The Fourier transform is basically taking a signal, and correlating it against sinusoids of increasing frequency and unity amplitude. Each point along the x axis of the new signal is the result of the correlation for that frequency (x being frequency in this coordinate system).
The transform is used when you want to analyse the frequency content of a signal - useful when trying to determine frequency filters or bandwidth needs to transmit the signal, for example.
Edit: (because I hit send too soon)
I've always found the purely mathematical explanation to be easier to understand than explanations involving rotating circles or whatever. As a bonus, you can directly derive the formula from the description, and things like Fourier series are a logical extension.
What's awesome is that there are so many valid ways to interpret the math. My favorite way to understand fourier transforms is the linear algebra approach. You start with the fact that the best approximation for a vector in some subspace is the projection of that vector onto the subspace. This makes total sense visually. https://upload.wikimedia.org/wikipedia/commons/thumb/9/98/Pr... So if you want to approximate something, it's really nice if you can make it look like a vector and just do a projection.
After that you just do what mathematicians do, you generalize. It turns out that if you define addition of functions in a logical way, and if you define dot product (or inner norm) of 2 functions in a somewhat clever way, you get a vector space that you can do projections with.
The next thing you do once you have a vector space is figure out a natural set of basis vectors. For normal 2d space, we pick <1,0> and <0,1>. It turns out that you get really nice properties if the vectors have a length of one and if they are at right angles to each other. The concept of right angles can be generalized by saying their inner product is zero. At that point there's no more 90 degree angle, but the vectors are still independent in some useful sense.
It turns out that if you define "multiplication" as multiplying 2 functions together and looking at the area under them, then basically all the sin and cos waves are orthogonal. If you multiply by the right factor, you can some up with a sin wave where the area under the curve is one. So now you have a whole bunch of "vectors" that are orthogonal and have a "length" of one. So now all you have to do is measure the component of your target function along each "axis" of your set of basis vectors and you have an approximation. That projection is pretty easy. In 2d world if you wanted to "project" <5,6> onto <1,0> you'd just drop the 6 and get <5,0>. "projecting" x*x along sin(x) is conceptually pretty similar. It's just defined in terms of the inner norm from before.

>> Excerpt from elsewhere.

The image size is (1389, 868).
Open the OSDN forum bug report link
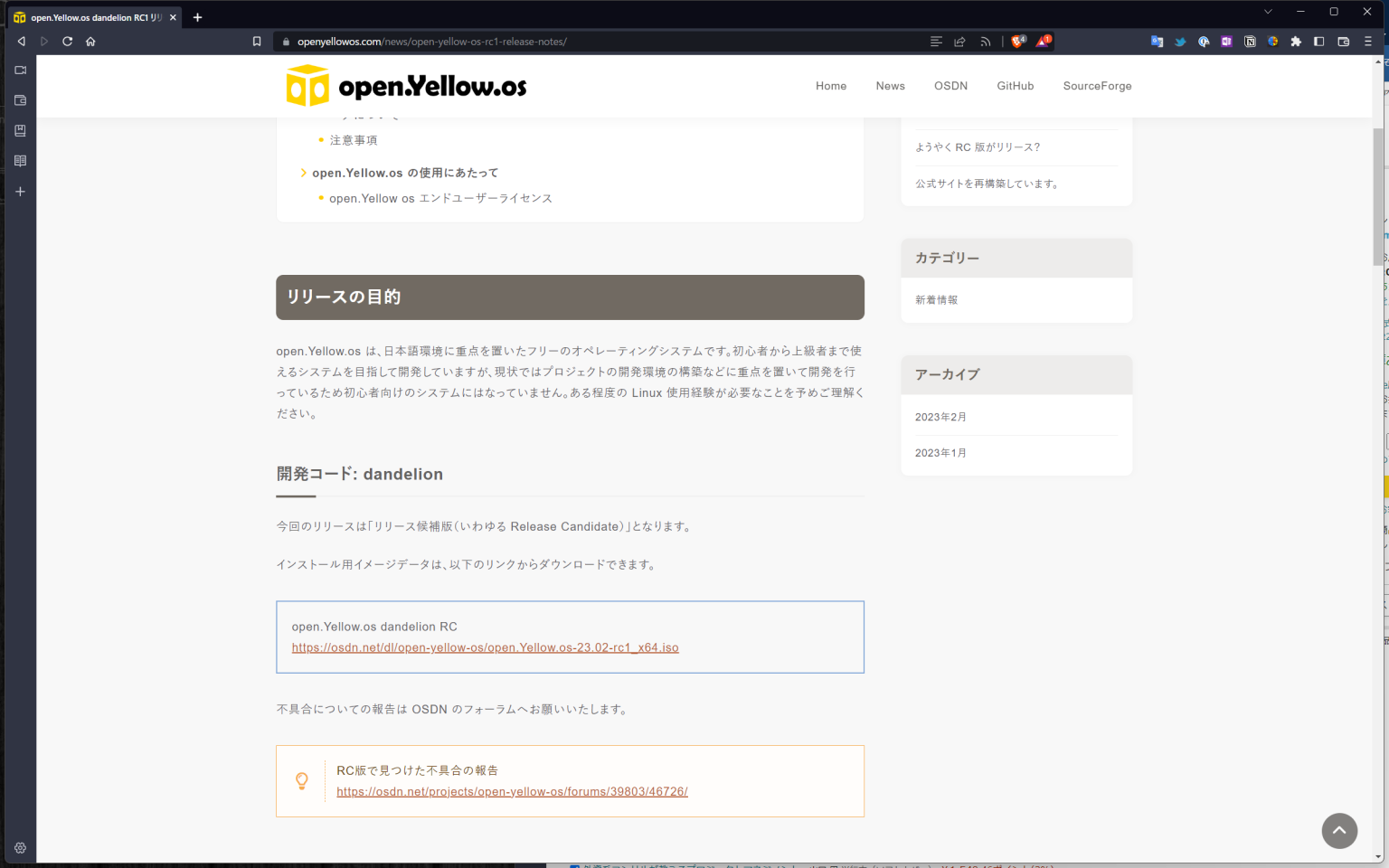[512, 791]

One thing I've left out because they aren't intuitively obvious to me. Sin and Cos waves form a basis for continuous functions on an interval. That means that if you can use "all" the sin and cos waves in your approximation, you'll get the original function back. If they weren't a basis, then your approximation could only get so good.
So that's my POV. Every time I think of fourier transforms, I think of a little flashlight shining above a 3d vector that's casting a shadow onto a 2d plane.
Another really useful/practical thing from looking at things this (inner product) way.
You have a function expressed as a weighted sum of basis vectors in your space: e.g.
f = Sigma_n x_n e_n = Sigma_n <f,e_n> e_n
(for simplicity lets say it is self dual)
then take any approximation g = Sigma_n <g,e_n> e_n
now consider the residual:
f - g = Sigma_n w_n e_n , clearly, for some set of weights {w_n}
So this demonstrates that when you produce an error in approximation, that error itself is composed of the same building blocks (I know, this is obvious, but a lot of people miss it!).
This explains why in signal processing the Gibbs ringing effect looks sinusoidal, and why errors in approximation in Haar look "blocky", etc.
Aside: also, this generalizes nicely to Frame theory where you give up orthonormality (and hence energy conservation) but gain other things.
In Fourier transform, what is being transformed to what? What is wrong with how it is that it needs to be transformed?
I am amused at the variety of answers this produces.